REQUIRED TASK
Rewrite the entries starting at the line containing "Where should I" and ending at the line containing "[x=713, y=180]", requests included, and raise every coordinate in the answers by 54. Leave out the pictures.

(Page and screen pointing data)
##############################

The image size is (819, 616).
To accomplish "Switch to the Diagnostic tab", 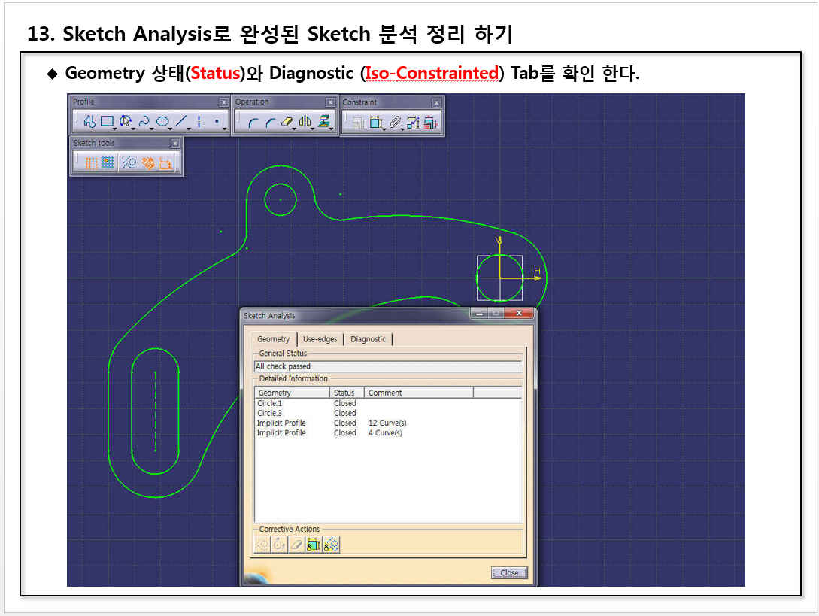I will (368, 339).
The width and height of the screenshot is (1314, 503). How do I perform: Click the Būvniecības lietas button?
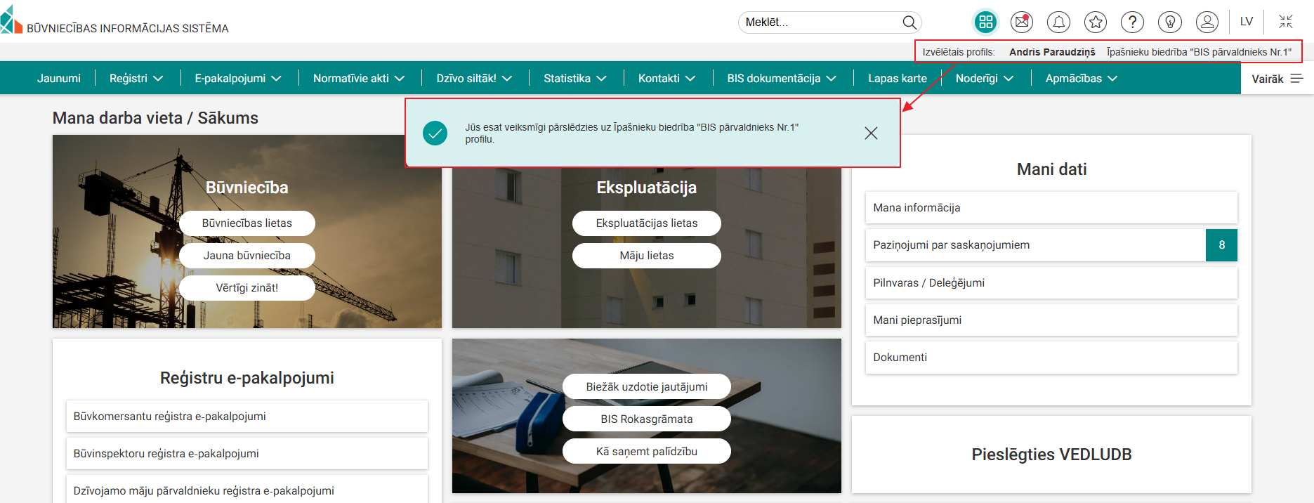coord(247,223)
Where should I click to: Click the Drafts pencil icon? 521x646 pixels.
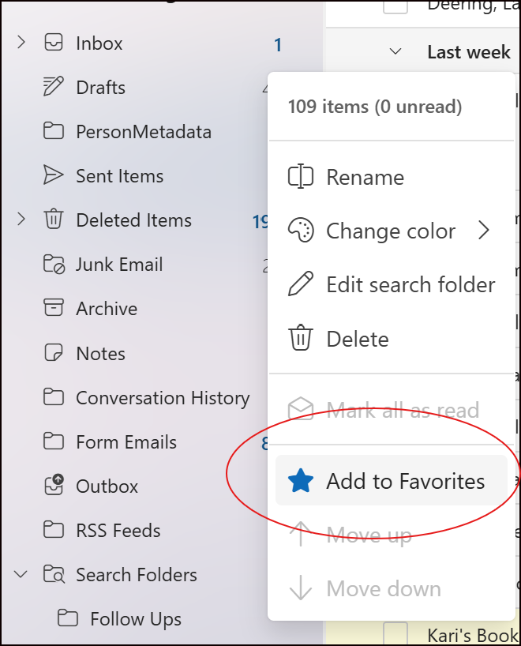click(54, 88)
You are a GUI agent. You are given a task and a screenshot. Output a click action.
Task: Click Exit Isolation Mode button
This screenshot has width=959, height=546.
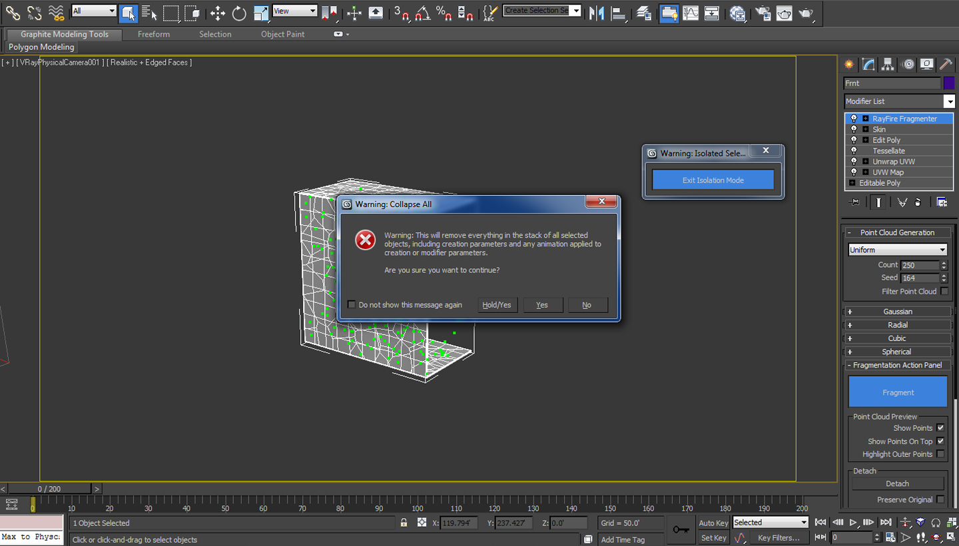[x=713, y=180]
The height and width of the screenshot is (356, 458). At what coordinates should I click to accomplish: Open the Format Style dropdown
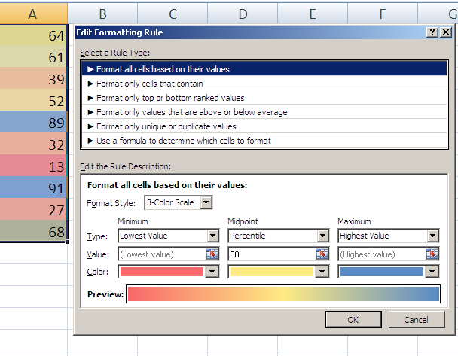[x=206, y=202]
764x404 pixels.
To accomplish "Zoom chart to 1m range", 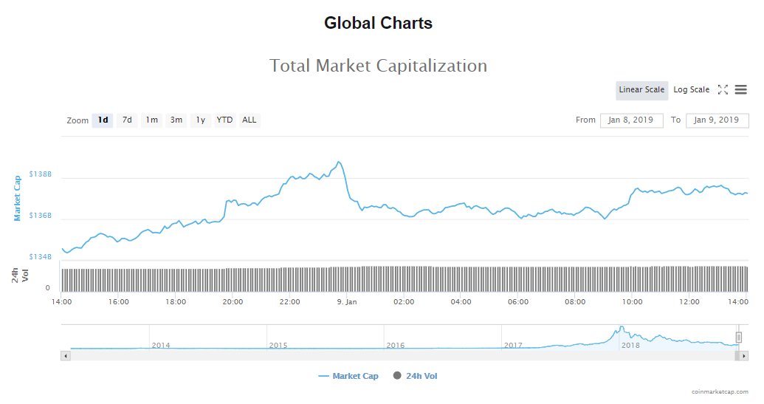I will 151,120.

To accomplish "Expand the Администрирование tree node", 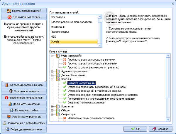I will (x=53, y=71).
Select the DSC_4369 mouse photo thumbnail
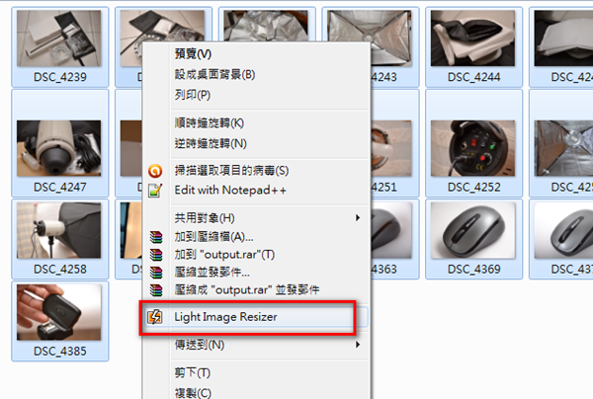593x399 pixels. tap(473, 239)
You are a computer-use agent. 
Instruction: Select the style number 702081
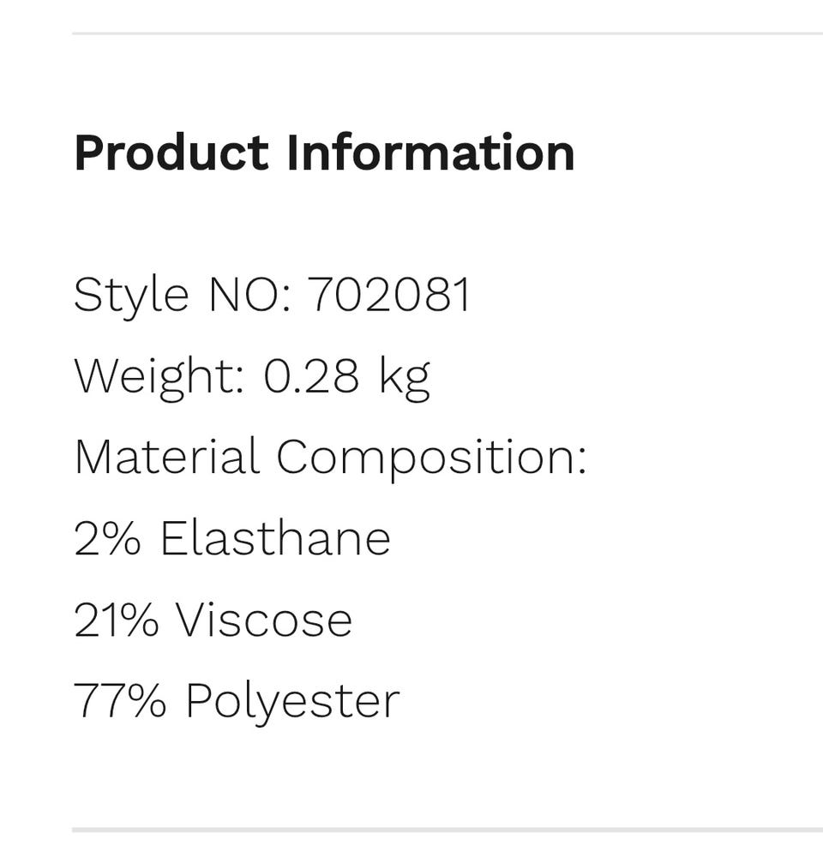tap(388, 294)
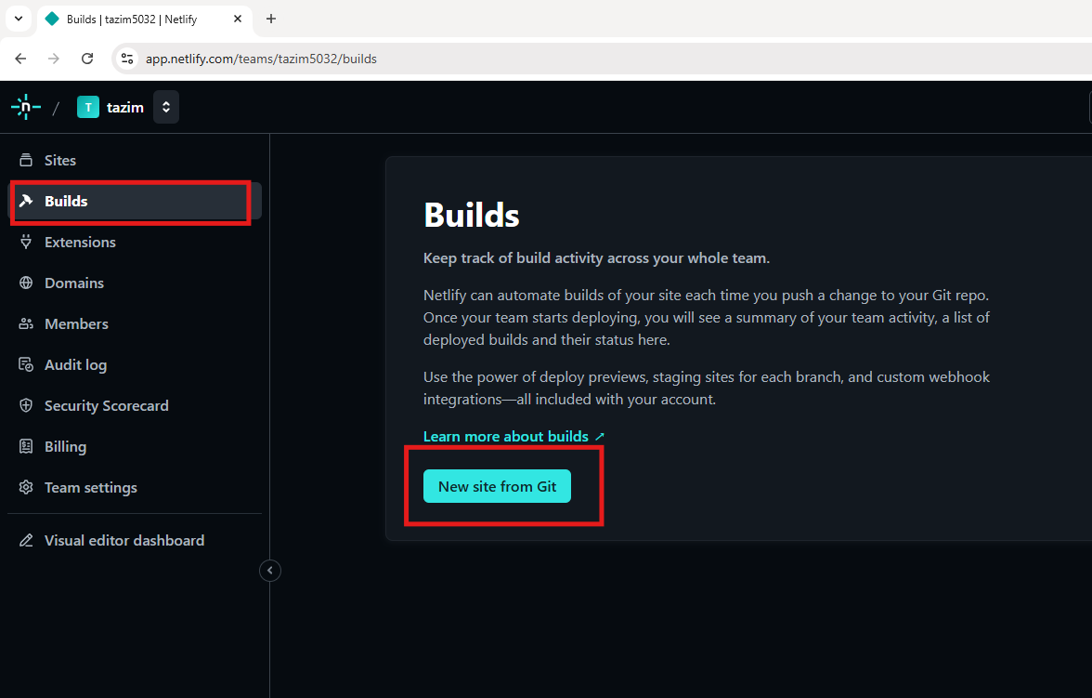Open a new browser tab
Image resolution: width=1092 pixels, height=698 pixels.
tap(271, 19)
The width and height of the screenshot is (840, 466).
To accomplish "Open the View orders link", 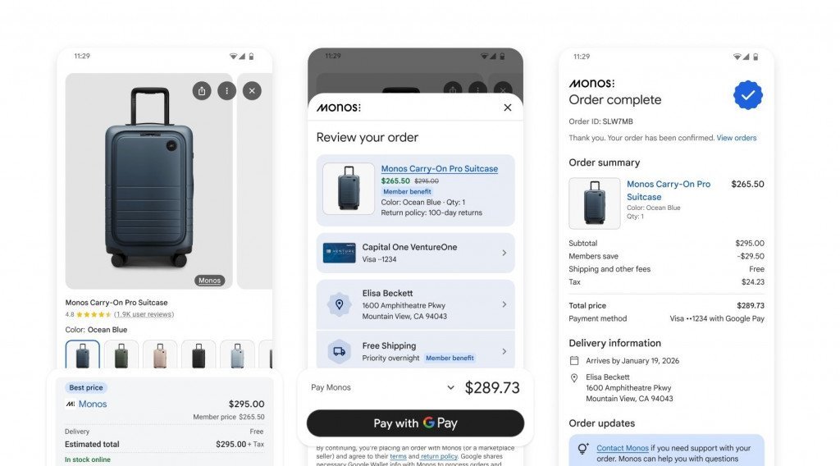I will [x=737, y=138].
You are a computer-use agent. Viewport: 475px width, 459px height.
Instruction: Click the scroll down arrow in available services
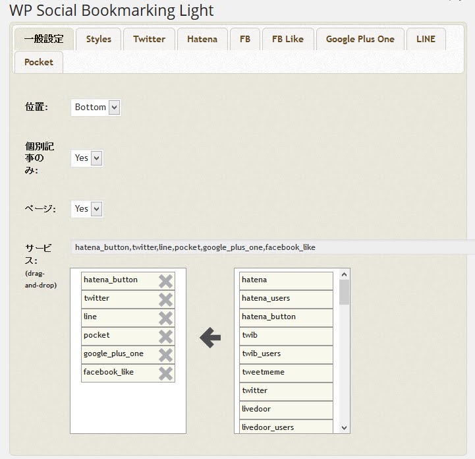pos(344,427)
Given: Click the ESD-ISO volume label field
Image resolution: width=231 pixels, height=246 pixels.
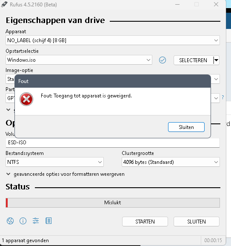Looking at the screenshot, I should [113, 143].
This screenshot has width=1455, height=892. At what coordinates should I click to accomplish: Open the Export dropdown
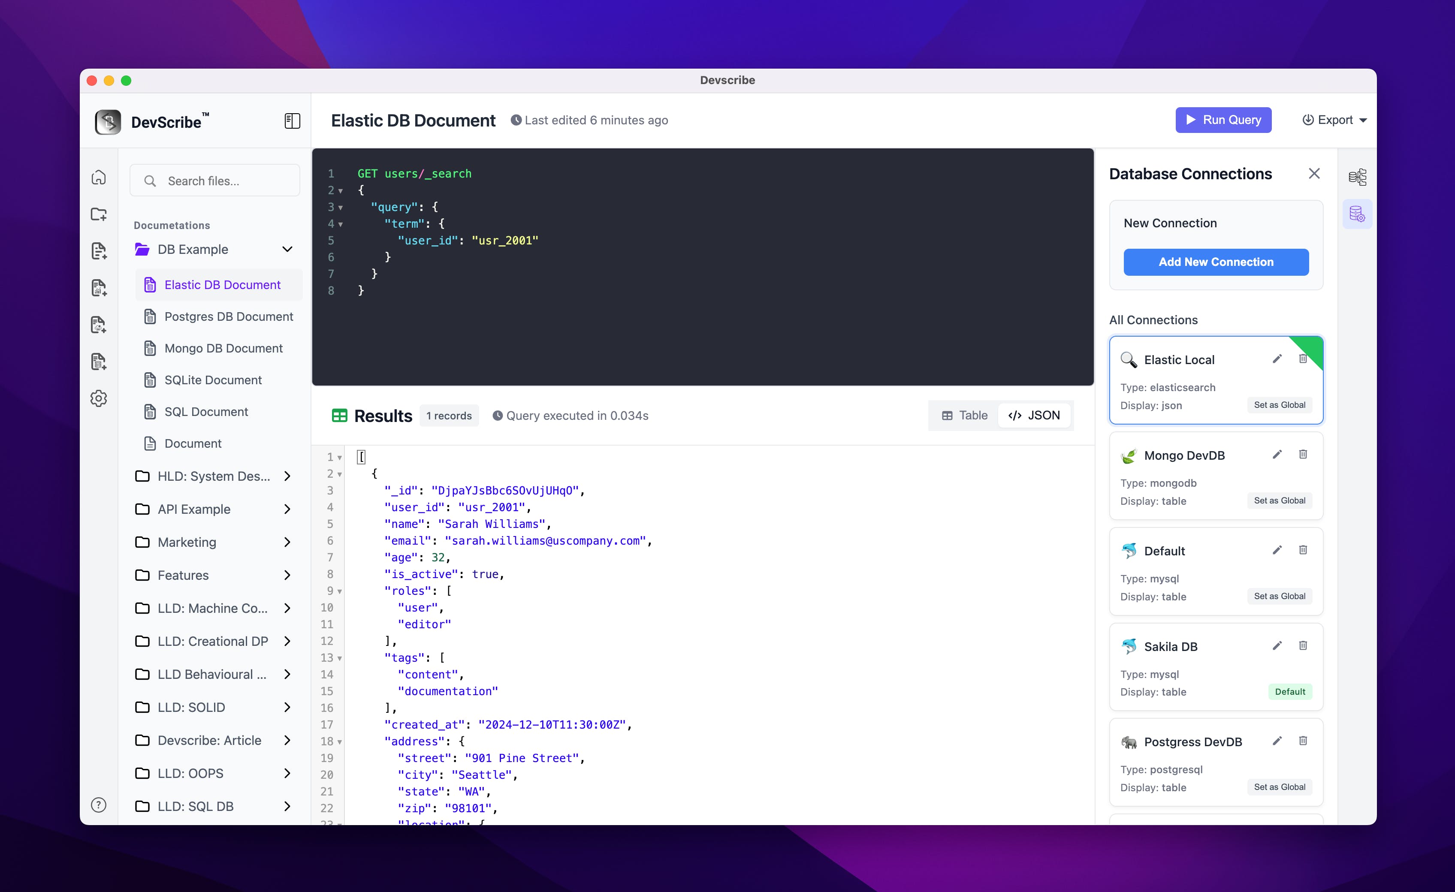tap(1335, 120)
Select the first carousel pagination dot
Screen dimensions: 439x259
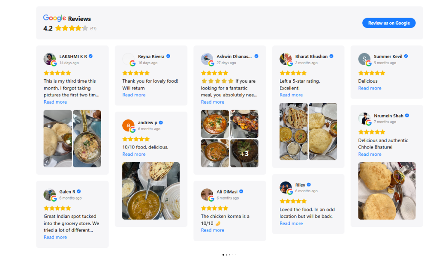(x=223, y=255)
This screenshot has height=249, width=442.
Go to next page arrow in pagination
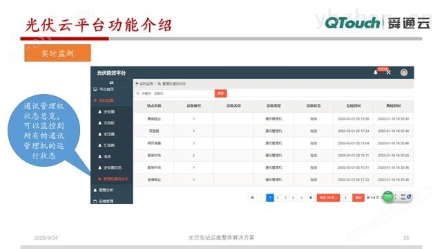(x=301, y=198)
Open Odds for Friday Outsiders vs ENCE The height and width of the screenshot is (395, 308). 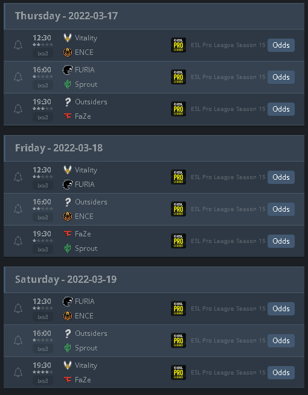coord(281,209)
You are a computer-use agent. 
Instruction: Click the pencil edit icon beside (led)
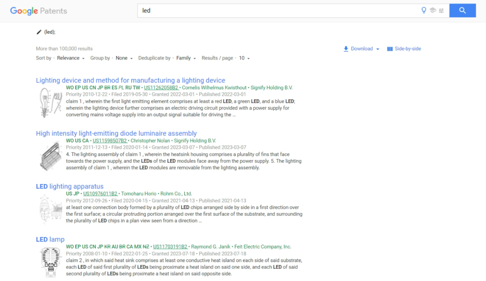tap(39, 31)
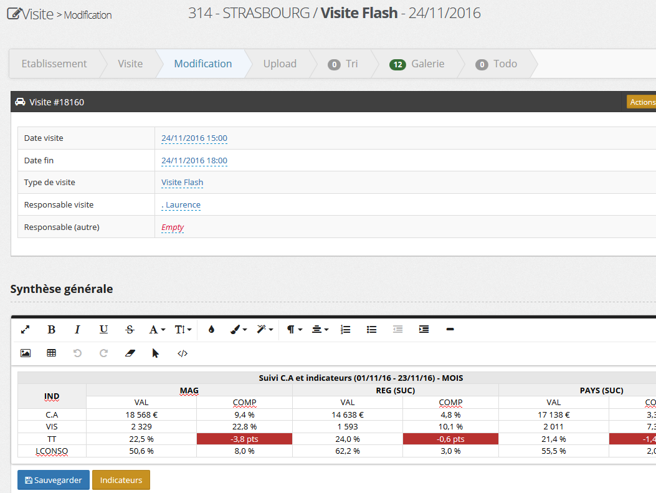Go to the Etablissement step tab
Image resolution: width=656 pixels, height=493 pixels.
(54, 64)

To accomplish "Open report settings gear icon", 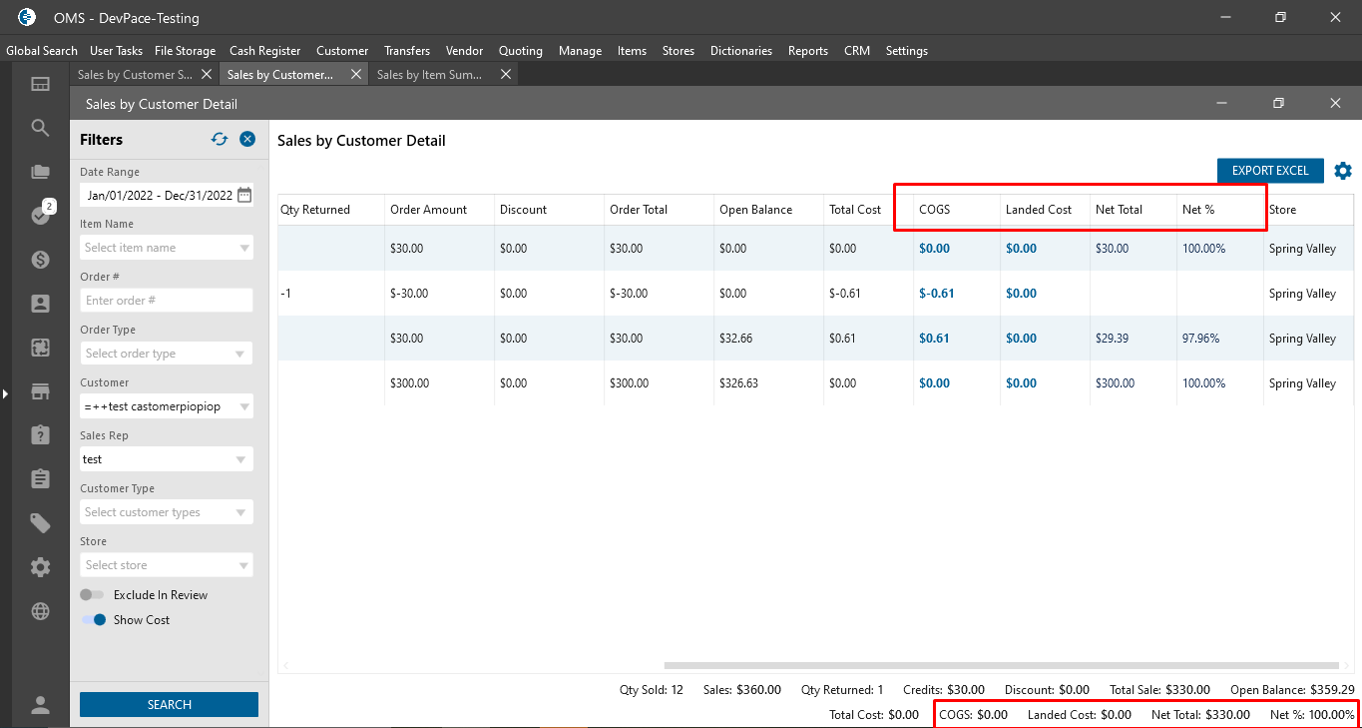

##############################

ANSWER TO THIS TASK
Where should I click to: Click the Drafts pencil icon? 521x646 pixels.
click(108, 142)
You are a GUI agent. You are given a task and a screenshot. Output a click action.
Task: Click Exit Isolation Mode button
This screenshot has width=959, height=546.
[x=767, y=234]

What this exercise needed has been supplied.